◆ **Instructions to follow**
Whenever a line in the entries below includes the string "agent", count that line. Report the total alone.

◆ **Information provided**
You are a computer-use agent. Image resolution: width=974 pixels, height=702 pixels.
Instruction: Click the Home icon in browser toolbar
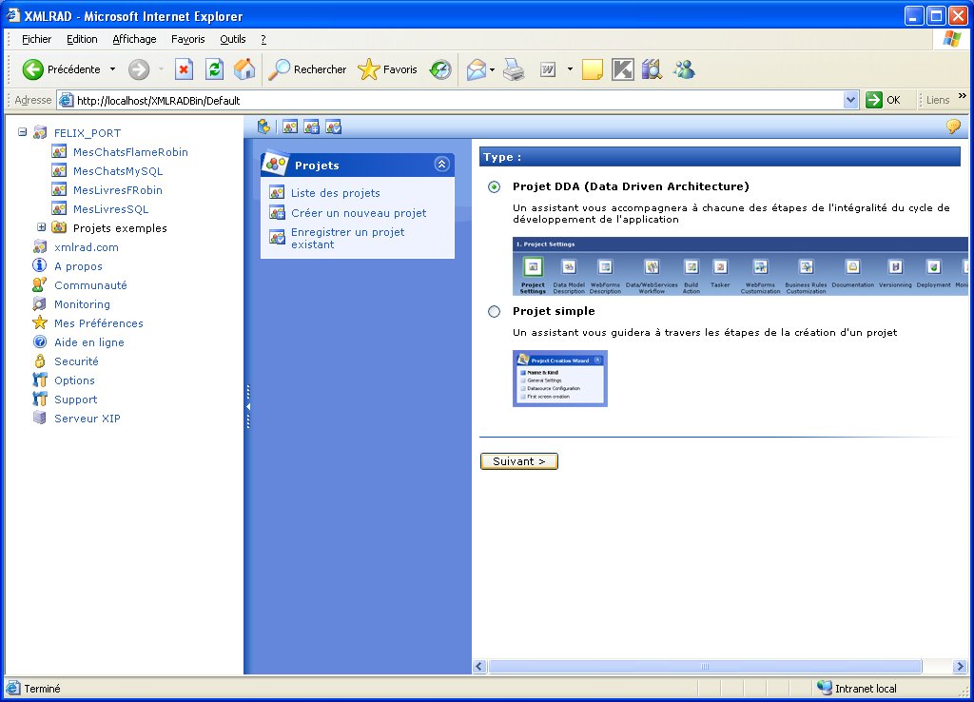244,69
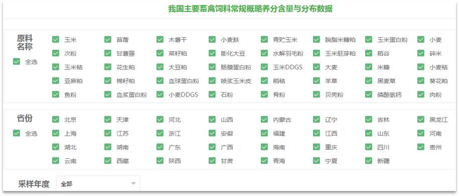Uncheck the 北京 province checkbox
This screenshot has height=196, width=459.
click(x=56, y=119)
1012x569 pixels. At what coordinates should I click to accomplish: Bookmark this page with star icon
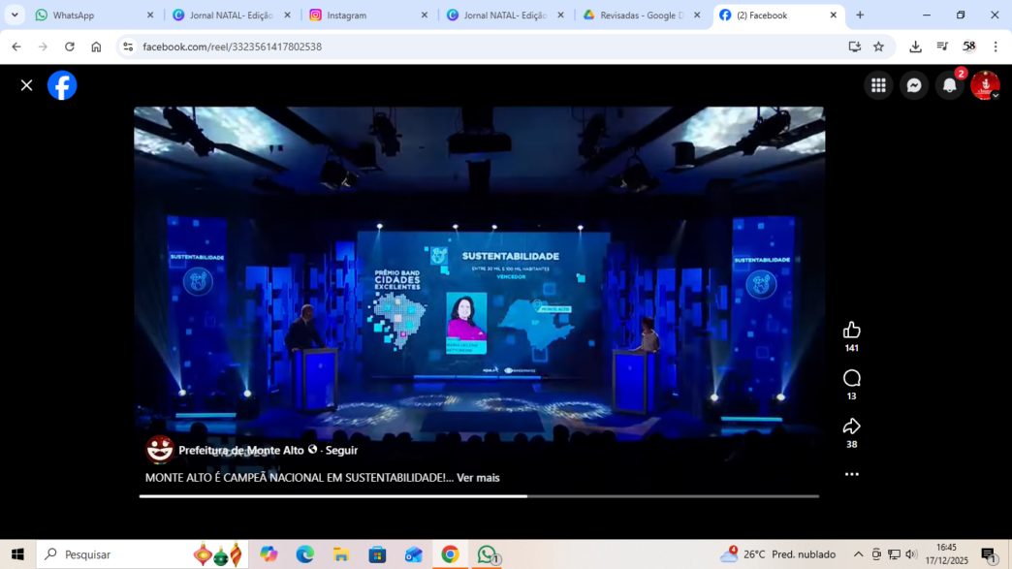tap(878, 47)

==

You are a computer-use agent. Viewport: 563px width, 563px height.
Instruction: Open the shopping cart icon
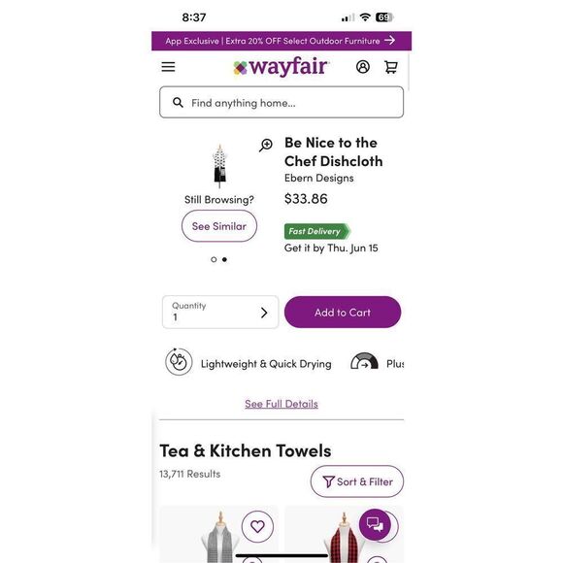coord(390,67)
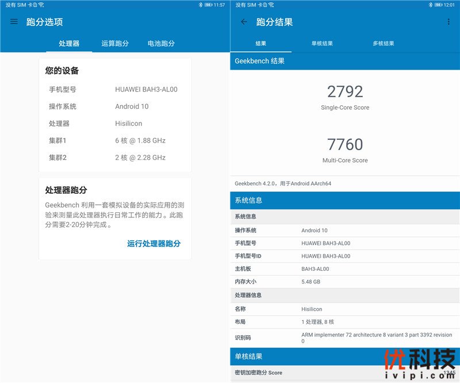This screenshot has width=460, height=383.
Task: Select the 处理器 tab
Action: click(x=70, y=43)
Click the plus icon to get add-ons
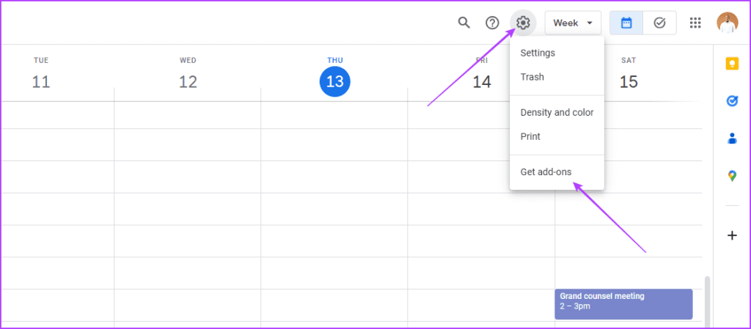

* * *

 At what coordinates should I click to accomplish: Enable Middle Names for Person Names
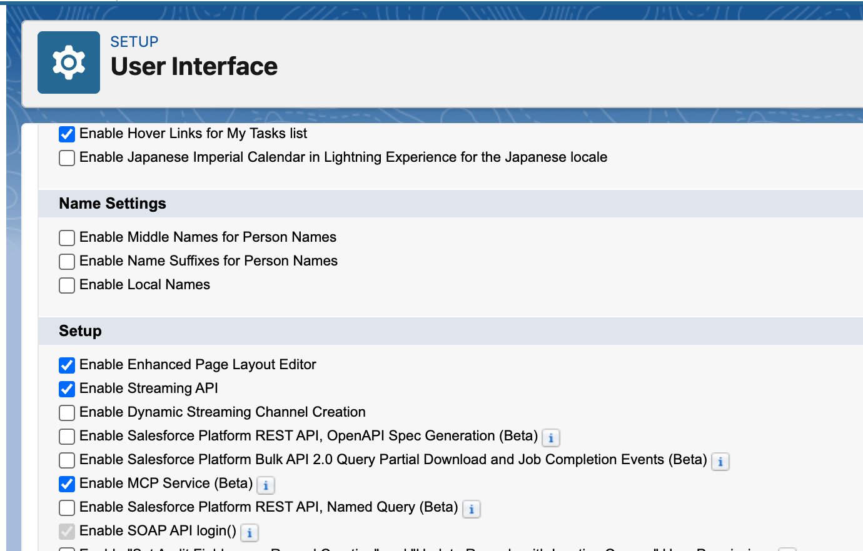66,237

◆ **Solution for this task**
2